The one part of our research was aimed at investigating the usability of business metrics for scaling policies in the cloud using the SAMM monitoring and management system. This system allows for autonomous decision making on the actions to be applied to the
monitored systems based on the retrospective analysis of their behavior over a period of time.   The development work and tests were carried out using the FutureGrid project environment .The India Eucalyptus cluster was
used. The following virtual machine types were provided: small - 1 CPU, 512 MB of RAM, 5 GB of storage space, medium  - 1 CPU, 1024 MB of RAM, 5 GB of storage space, large  - 2 CPUs, 6000 MB of RAM, 10 GB of storage space, xlarge - 2 CPUs, 12000 MB of RAM, 10 GB of storage space, xlarge - 8 CPUs, 20000 MB of RAM, 10 GB of storage space. The test  involved a numerical integration algorithm, while exploiting a master-slave paradigm.

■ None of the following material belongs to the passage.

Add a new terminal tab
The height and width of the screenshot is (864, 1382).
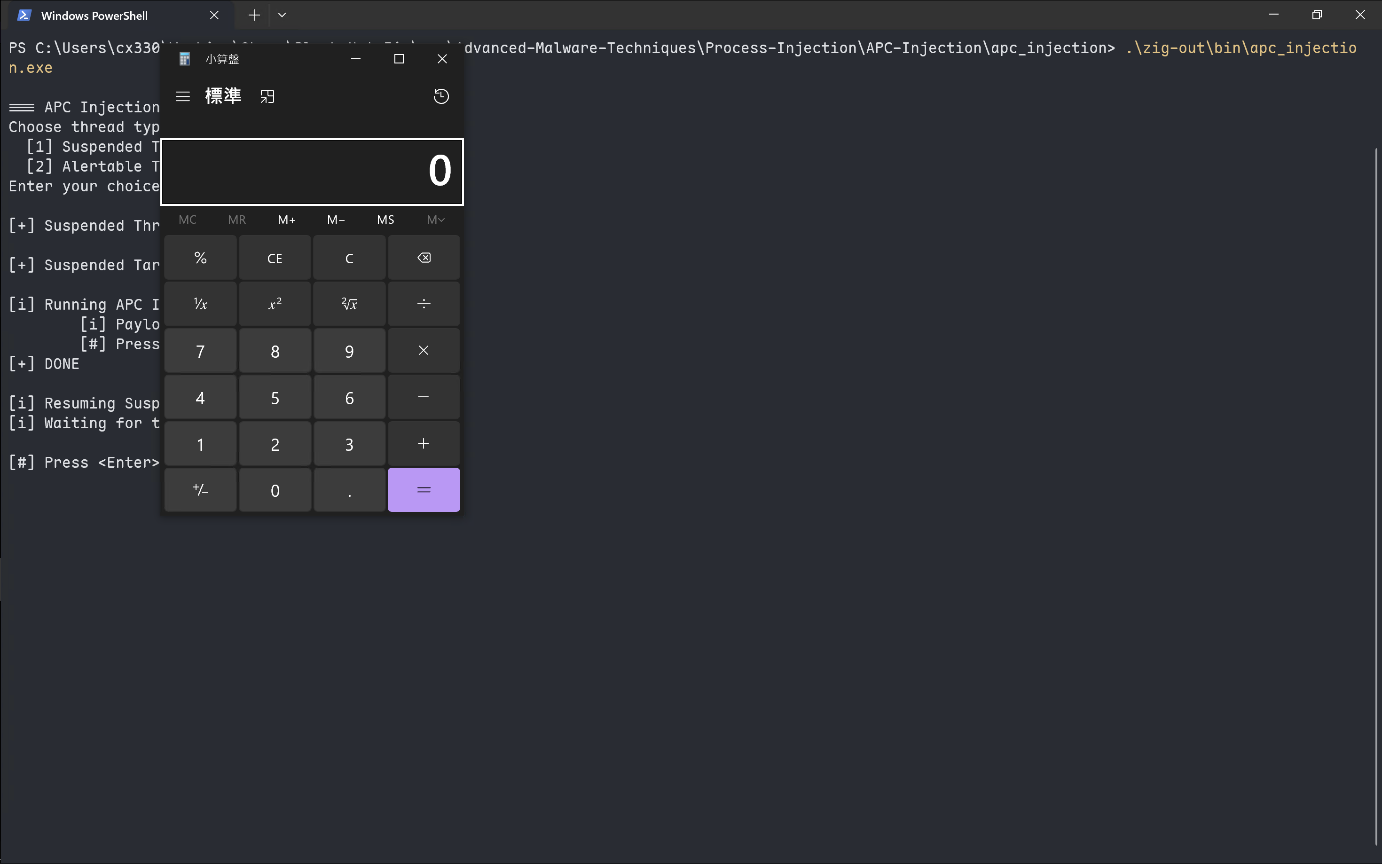[x=254, y=15]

The cluster is built up from 50 nodes and each node is able to run up to 8 small instances. Slave nodes in our application do not use much storage space and memory. To have got a fine-grained level of the management of the computing power, we decided to use small instances for them. The Master node application had higher memory requirements, thus we deployed it on a medium instance.  To evaluate the quality of our approach we compared two strategies of automatic scaling. The first one exploits a generic metric - the CPU usage. The second strategy uses a business metric . The average time spent by computation requests while waiting in Slave Dispatcher's queue for processing. Upper or lower limits for such a metric could be explicitly included in a Service Level Agreement}, e.g. the service provider might be obliged to ensure that a request won't wait for processing for longer than one minute. In case the computing power was not suffiecient to process a task, additional virtual machines were launched.
The infrastructure was used in parallel with other users, thus, e.g., the startup time of virtual machines differed over time.

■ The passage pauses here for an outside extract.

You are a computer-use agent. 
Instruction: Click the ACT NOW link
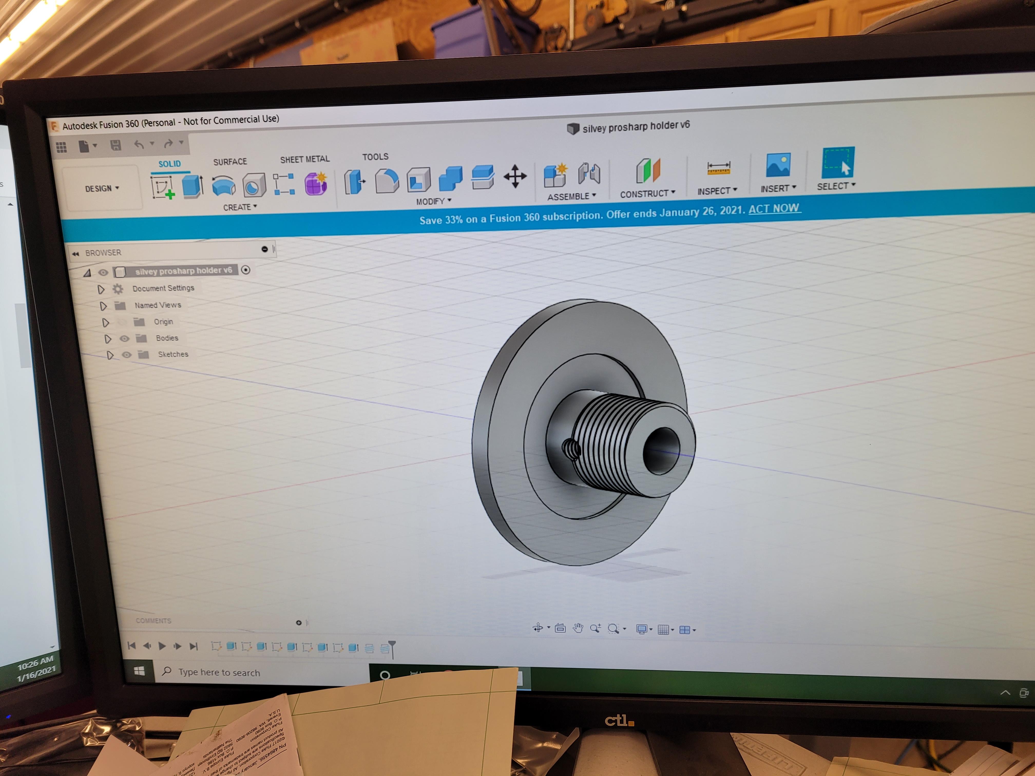pos(774,209)
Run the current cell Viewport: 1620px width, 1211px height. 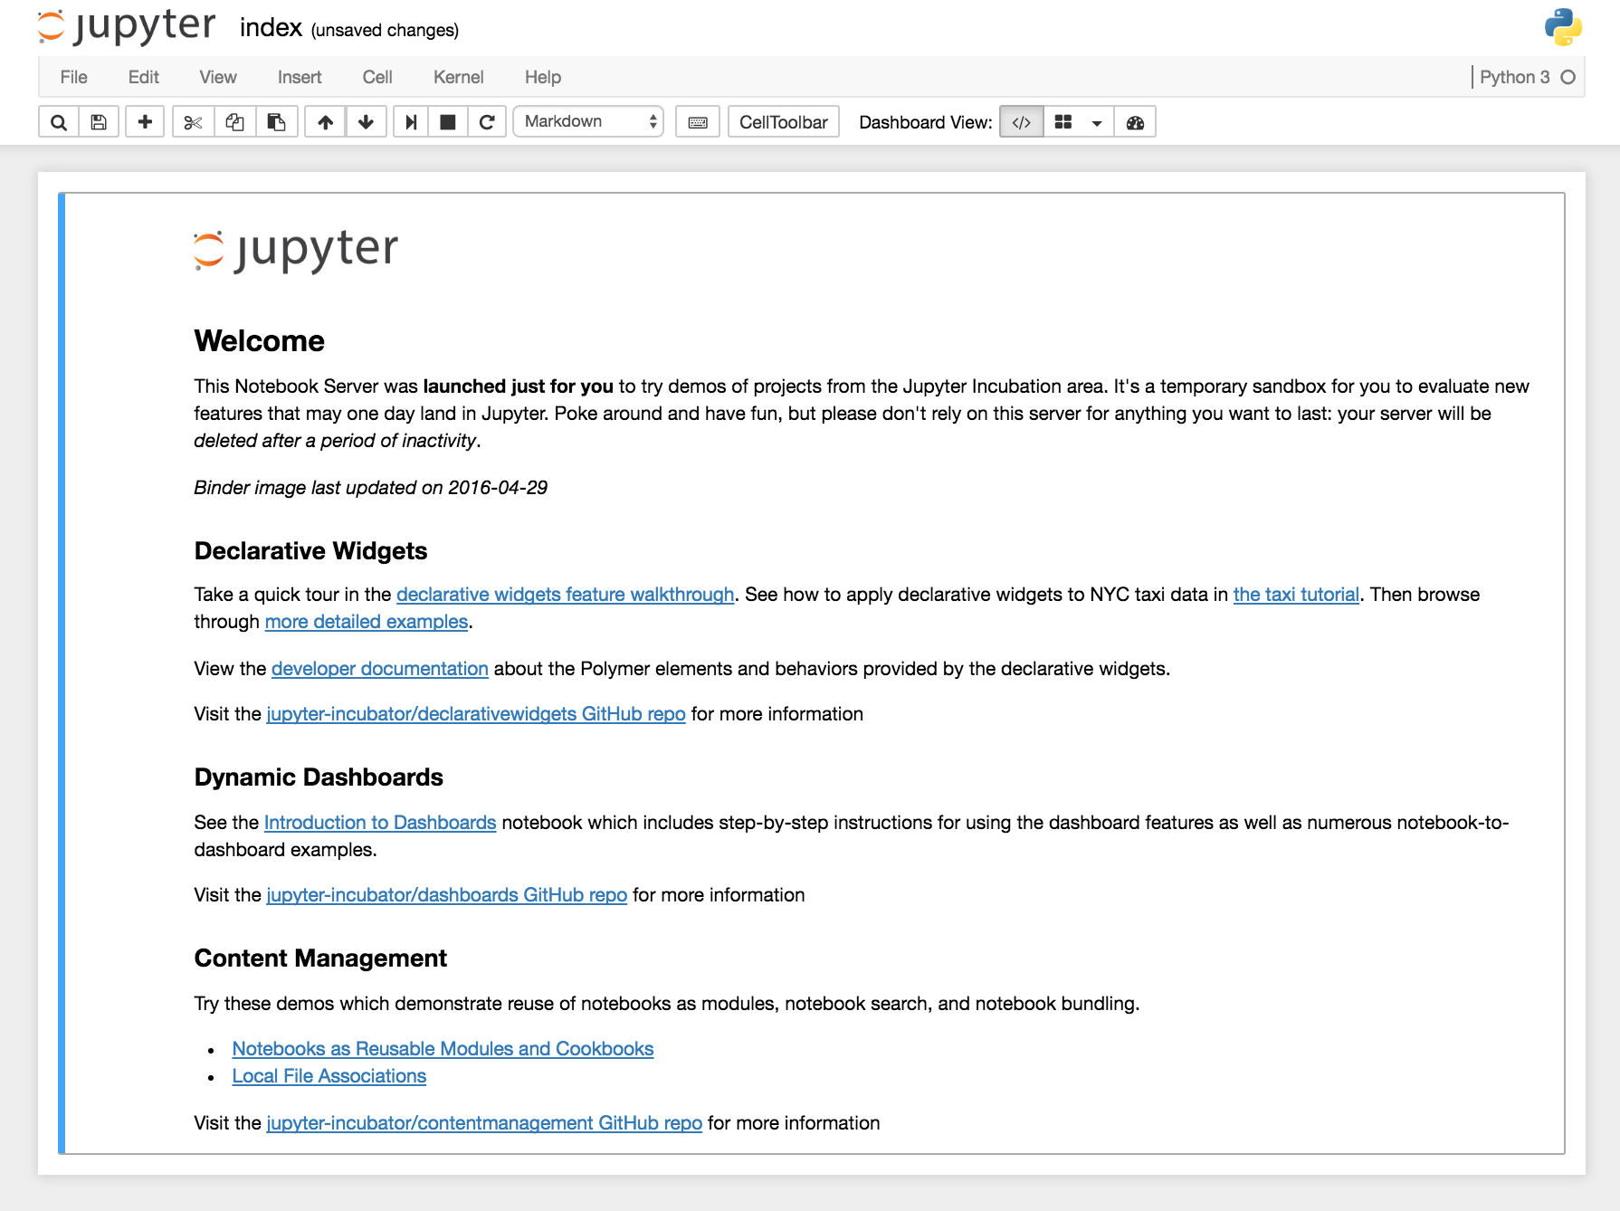(410, 121)
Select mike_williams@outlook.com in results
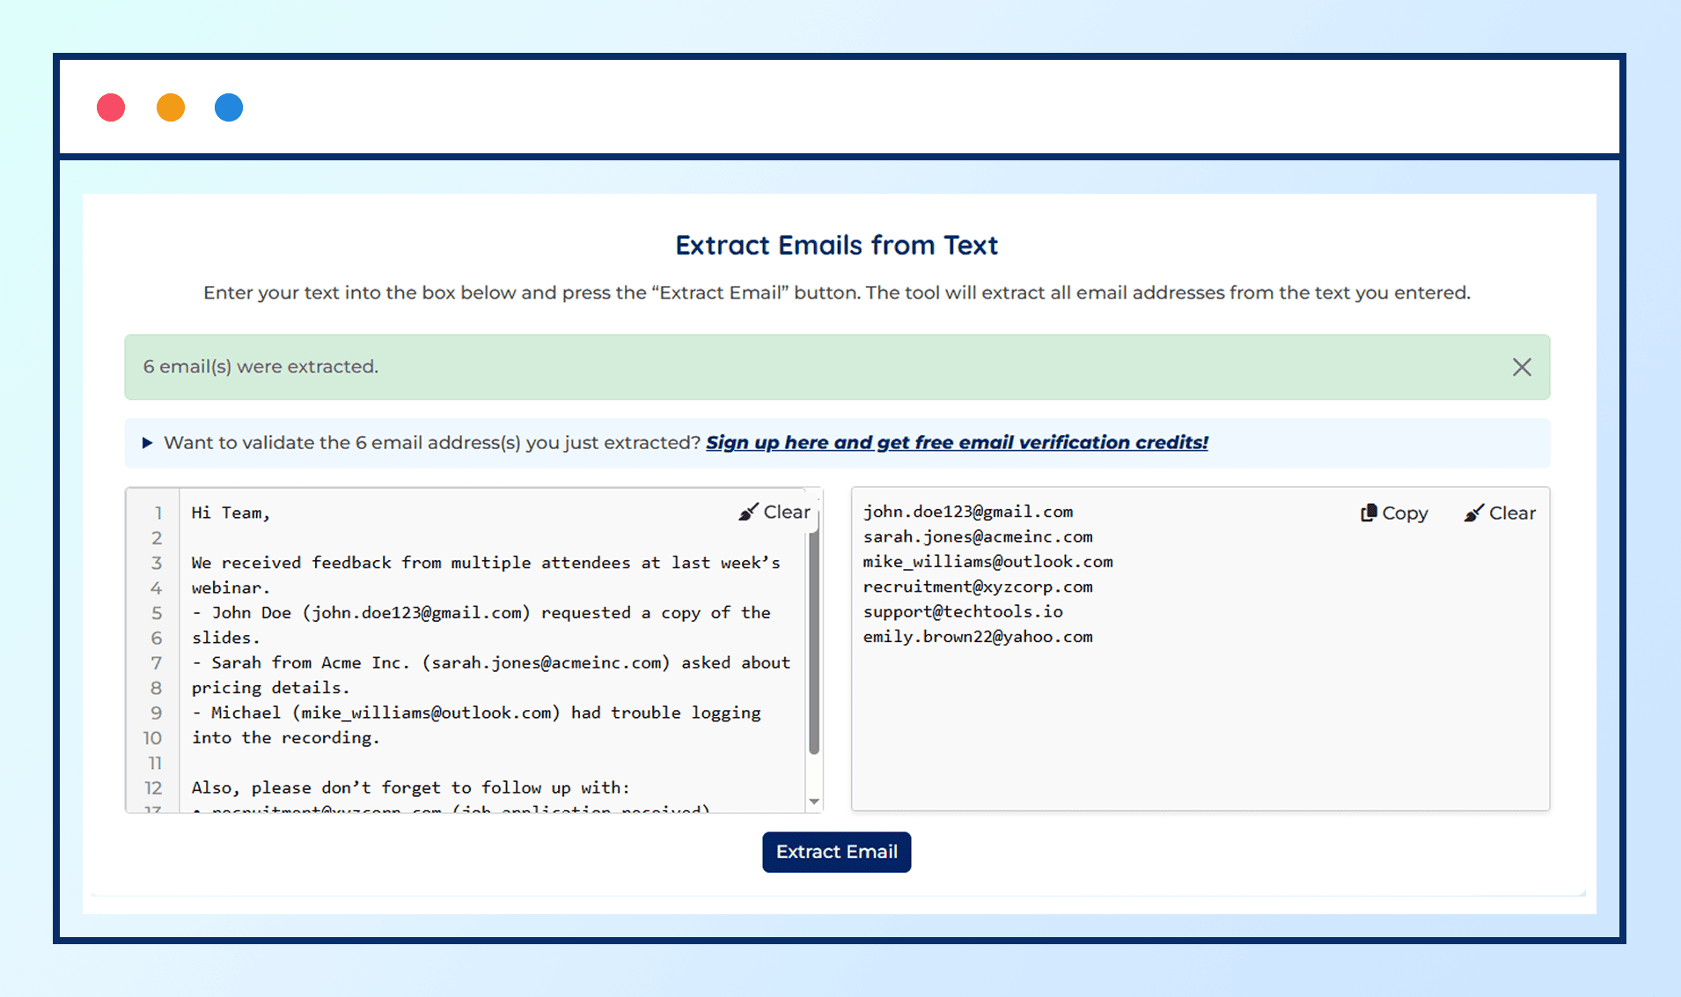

Our experiments on the FutureGrid infrastructure allowed to infer that using the average wait time metric has a positive impact on the system when considering  its operation from the business point of view. Since the end users are mostly interested in making the time required to wait as short as possible, the amount of  the resources involved should be increased according to this demand. By improving this factor, the potential business value of the presented service grows. The system was automatically scaled by SAMM not only from the technical point of view but also from the business value perspective.

The results of our research are presented in two papers [1,2].

References

[1] Koperek, P., Funika, W. Automatic Scaling in Cloud Computing Environments Based on Business Metrics, in: Proc. of  International
Conference on Parallel Programming and Applied Mathematics (PPAM'2011), 11-14 September 2011, Torun, Poland, LNCS, Springer, 2012 (to be
published)

[2] Funika, W., Koperek, P. Scalable Resource Provisioning in the Cloud Using Business Metrics, in: Proc. of the Fifth International Conference on
Advanced Engineering Computing and Applications in Sciences (ADVCOMP'2011), 20-25 November 2011, Lisbon, Portugal, 2011 (to be
published)

The other part of our research was to invesigate possibility of usage of FG resources for multiscale  MUSCLE-based applications (in particular Instent restenosis application). We have already developed a system based on Amazon AWS API and we are in a process of testing it on FG resources (Eucaliptus).  This is still ongoing work.